We will read novels by Mulk Raj Anand, Anita Desai, Rohinton Mistry, Amitov
Ghosh, Bapsi Sidhwa, and Salman Rushdie and view classical and Bollywood
films by Satyajit Ray, Mehboob Khan, and Ramesh Sippy. Alongside of these
fictional works, we will read nonfiction accounts of India found in histories,
autobiographies, and speeches of political leaders such as Mohandas Gandhi,
Jawaharlal Nehru, and Muhammad Ali Jinnah. As we read literary works in
their historical contexts, we will explore the larger questions of the
relationship between history and literature, history and genre, and we
will think about why so many postcolonial writers turn to fiction to tell
the “truth” about their nations.
---------------------
English 4313 / HUM 4313 - Psychology
Through Literature
Jon Harned
TR 10:00-11:15
From this class students both in literature and the other
humanities and social sciences will become capable practitioners of psychoanalytic
criticism. We will read substantial excerpts from the writings of Sigmund
Freud and his postmodern heir Jacques Lacan. Students will write two shorter
analytic essays, one on Kafka’s The Metamorphosis and one
on a film by Alfred Hitchcock. For the research papers students will pick
a topic from their major and present the papers to the class at the end
of the semester. Students should be prepared for an excursion into the
neurotic, the infantile, the deviant, the creepy, and everything we’d
like to forget about ourselves but can’t—what Joseph Conrad
calls “the fascination of the abomination.” Major texts: The
Freud Reader (Norton, ISBN: 0553213695); The Metamorphosis
(Mass Market Paperback, ISBN: 0553213695).
---------------------
English 4322 - Editing, Rewriting,
and Copyreading
Catherine Howard
W 5:30 pm – 8:15 pm
CRN: 20895
In this course students will learn to copyedit manuscripts,
mark copy, and proofread redlines, galleys, and page proofs. We will cover
editing both paper and digital copy as well as editing online. In addition,
we will discuss such topics as consistency of style, visual design, creating
style sheets, and dealing with authors. Fair warning: there will be a
heavy emphasis on grammar and mechanics. (By next fall ENG 3318, Studies
in English Grammar, will be a prerequisite for 4322. Although 3318 is
not required as of Spring 2008, we would still strongly recommend that
students complete it before attempting 4322.)
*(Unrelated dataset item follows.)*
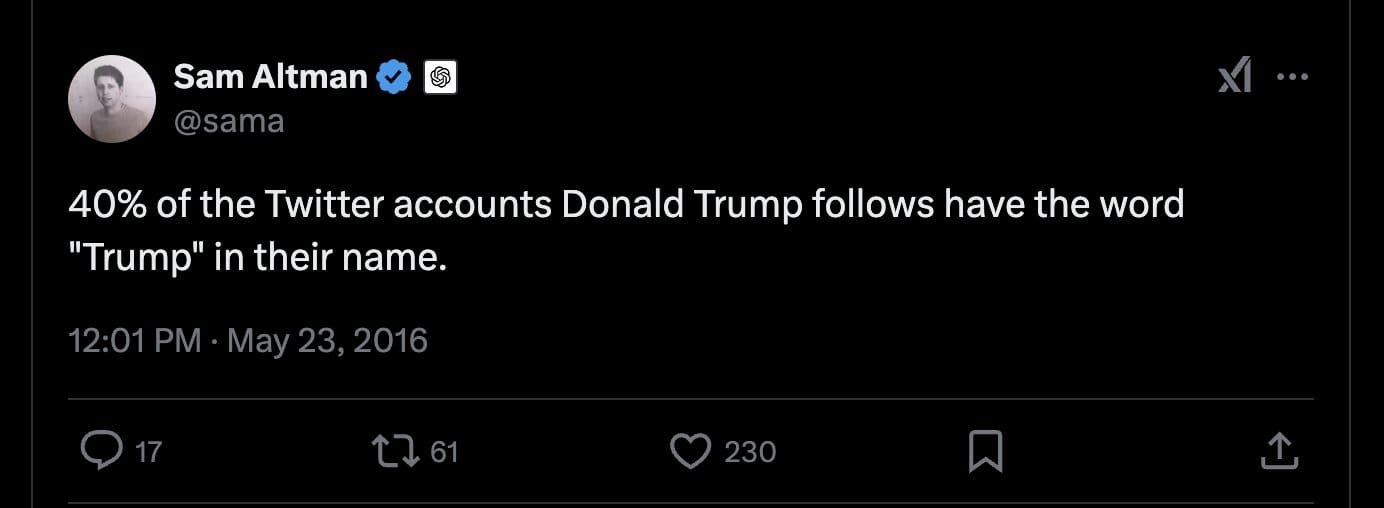The image size is (1384, 508).
Task: Open Sam Altman's profile picture
Action: click(112, 99)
ENG 4322 is a core requirement for the Professional Writing
major.
Books:
1. Carolyn D. Rude, Technical Editing, 4th ed.
New York: Longman, 2005.
ISBN: 0-321-33082-X
2. U of Chicago P Staff, eds., The Chicago Manual
of Style. Chicago: U of Chicago P,
2003. ISBN: 0-226-10403-6
Course Prerequisite: ENG 3302 or permission of department.
-------------------
English
4323 - Feature Writing
Anthony Chiaviello
MW 4:00 pm - 5:15 pm
This is an upper-level professional writing course that
covers the conception, development, writing, revision, and marketing of
magazine feature stories. Students will research story markets, write
editorial queries, and develop one long or two short feature stories and
then follow up with editors on revision and publication. The level of
writing expected for the course is intermediate to advanced, and the successful
student will be able to demonstrate independent thought and the ability
to formulate marketable story ideas and support those ideas with independent
research and writing projects.
-------------------
English 4327: Advanced Film Studies:
Noir Nation
Dr. Chuck Jackson
MW 10:00 am - 11:15 am
This upper-division course is a narrative and ideological
study of some of the darkest, most anxious depictions of life in the United
States from around 1940 until the mid- to late-1950s. Generally speaking,
film noir (literally “black film”) represents a historical
turn in Hollywood cinema from uplifting tales of American exceptionalism
to stories about down-on-their-luck or corrupt men and women who congregate
in alleyways, street corners, bars, back rooms, motel rooms, cheap apartments,
and other border-sites of the modern nation. And, much like the twisted
psyches of many characters that populate these films, the narrative structure
of films noir are often complex or maze-like; they refuse the straightforward
beginning, middle, and ending of classic Hollywood cinema. Our goal all
semester will be to theorize not only how noir stories are told, but also
what these stories tell us about social and cultural crises in postwar
America.
We will begin by reading and discussing theories of the
“noir cycle” in film, including articles about cinematic history,
genre, character, and narrative structure. As the semester progresses,
we might supplement our discussions of film and theory with noir fiction,
such as Dashiell Hammet’s The Maltese Falcon (1930) or Raymond
Chandler’s The Big Sleep (1939), and possibly short stories
by Richard Wright, Ann Petry, William Faulkner, Chester Himes, or William
S. Burroughs. Towards the end of the semester, we will swerve away from
classic film noir into the perhaps unexpected territory of early-1970s
blaxploitation film. Such a move raises crucial theoretical questions.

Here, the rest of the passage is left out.